4. どんな日焼け止めも「2〜3時間おきに塗り直す」

朝、どれだけ完璧に日焼け止めを塗って出かけても、時間が経つとお肌から出る皮脂や汗、無意識に顔を触る摩擦、涙やハンカチでの汗拭きによって、日焼け止めの膜は少しずつヨレたり剥がれたりしてしまいます。効果を持続させるためには、「2〜3時間おきに塗り直す」ことが、美容のプロも実践している最も大切なルールです。
外出先でメイクの上から液体を塗り直すのが難しい場合は、メイクを崩しにくい「スプレータイプ」の日焼け止めを吹きかけたり、UVカット効果のある「パウダー(おしろい)」を上からパタパタと重ねたりするだけでも、非常に高い塗り直し効果が得られます。

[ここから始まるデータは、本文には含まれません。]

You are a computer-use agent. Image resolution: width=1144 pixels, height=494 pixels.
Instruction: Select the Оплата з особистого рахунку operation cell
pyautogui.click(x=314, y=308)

まとめ:今日からの日焼け止め習慣が、未来の美しい肌を育てる

紫外線対策は、夏になってから始めるものではなく、「365日、いつでも・どこでも気にかけるもの」へと意識を変えることが、初心者脱出の大きな一歩です。私たちの肌は、毎日浴びるわずかな紫外線のダメージを記憶し、少しずつ蓄積しています。だからこそ、今日から始める日焼け止めのワンステップが、1年後、5年後のお肌の透明感やすこやかさに、目に見える大きな違いとなって現れてきます。

最近の日焼け止めは、ドラッグストアで買えるプチプラのものでも、スキンケア感覚で使える美容液成分配合のものや、敏感肌用のマイルドな処方のものなど、毎日使いたくなるような素晴らしい名品がたくさん揃っています。まずは「朝、顔を洗って保湿をしたら、そのまま日焼け止めまで塗る」というシンプルな仕組みを、あなたの生活の当たり前にしてみませんか?お財布にも優しく、今日から始められる究極の美肌ケアを、ぜひ心地よくスタートさせてみてくださいね。